Ed Rubin's New "Vermont" Book


I got to meet Mr. Rubin (here's a link to his website and here's one to his photo FB site) a while back when he stopped by the shop to investigate our antiques-y weirdness. We got to talking and he started snapping shots. He told me at the time about how he was putting a photo-book on Vermont together and I was taken aback at how in-depth he was getting about it. He passed back through today while on a speaking-tour about the book and he handed me a copy (thanks!) and we had a good chat again -- catching up where the conversation left off years ago.

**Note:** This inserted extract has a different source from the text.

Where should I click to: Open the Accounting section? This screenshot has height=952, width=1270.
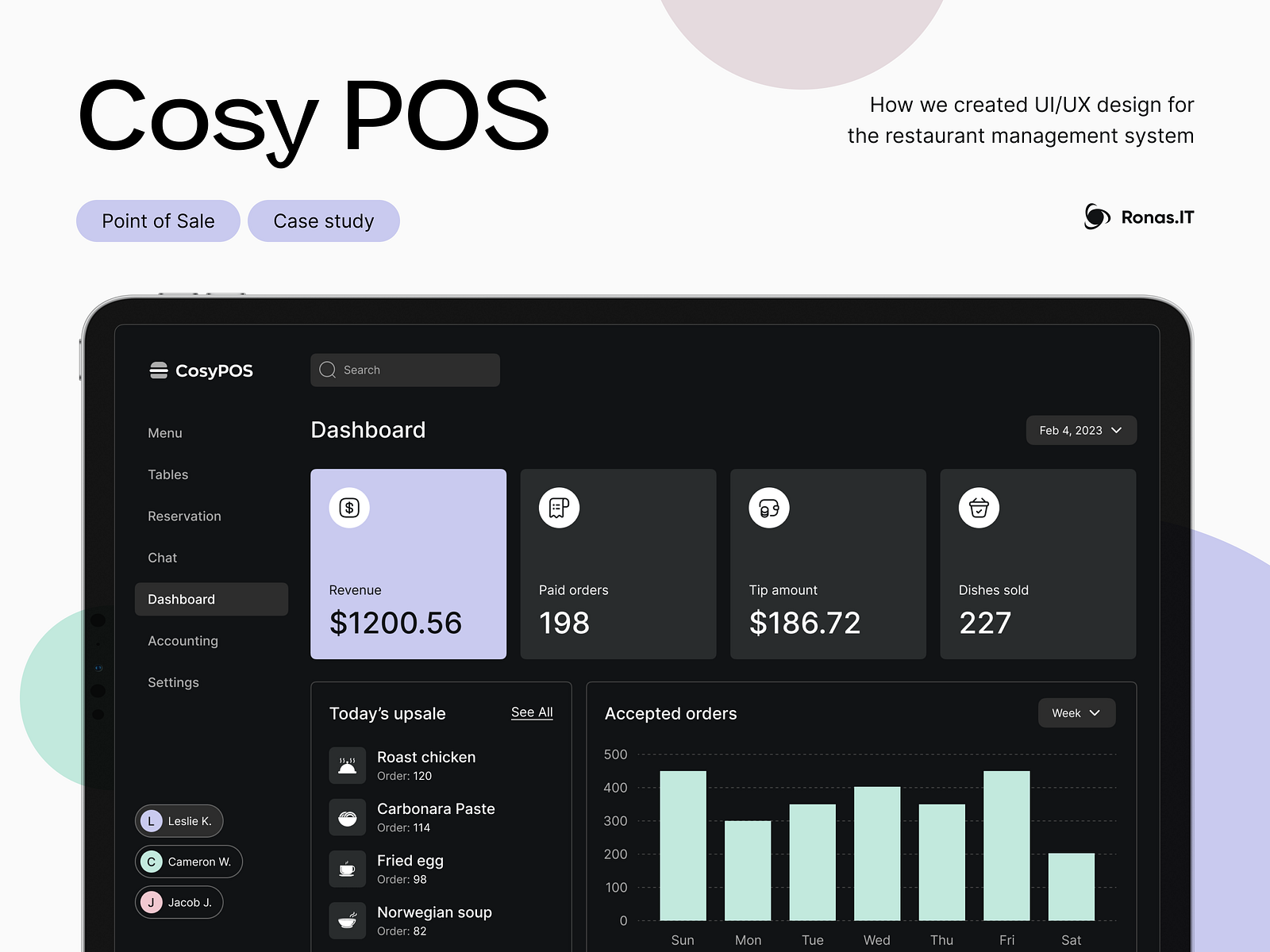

I wanted to give a shout-out about this book because his project has finally been printed (in Verona, Italy, by the way -- at a press that does work for the Met) after 2+ years of daily work. It's also turned out awesome and can be ordered from Fine Arts Press.



What's wonderful to me is that while discovering Vermont and its people, Ed's also taken on-board the "Vermont thing" himself: his obsessive deliberation and quality-control over getting the stories matched to the photos and matched to the personalities and places is directly comparable to the way so many Vermont artists, artisans, workshops, builders, people of all stripes... go through their lives every day. It's about getting things right and also a strange sort of community-based self-sacrificial thing which I can't quite explain. We want to do right by our neighbors... and we know our neighbors! 

It's funny to flip through his pages and find that I've met or personally know at least several of the people pictured. I reskinned a banjo-uke for one of them! This is also a Vermont thing: we're so tiny up here that we're all mixed-up in one another's affairs (in a good way).


I'm in the book, too -- hah! -- with recent packing boxes creeping out of what used to be the closet.


And did I mention that the shots themselves are simply gorgeous?

My art-attuned illustrator wife was psyched to check the book out. I just love the melding of story to image in the book. He's captured and compressed a lot of "something" into a small amount of space... which is entirely difficult to do!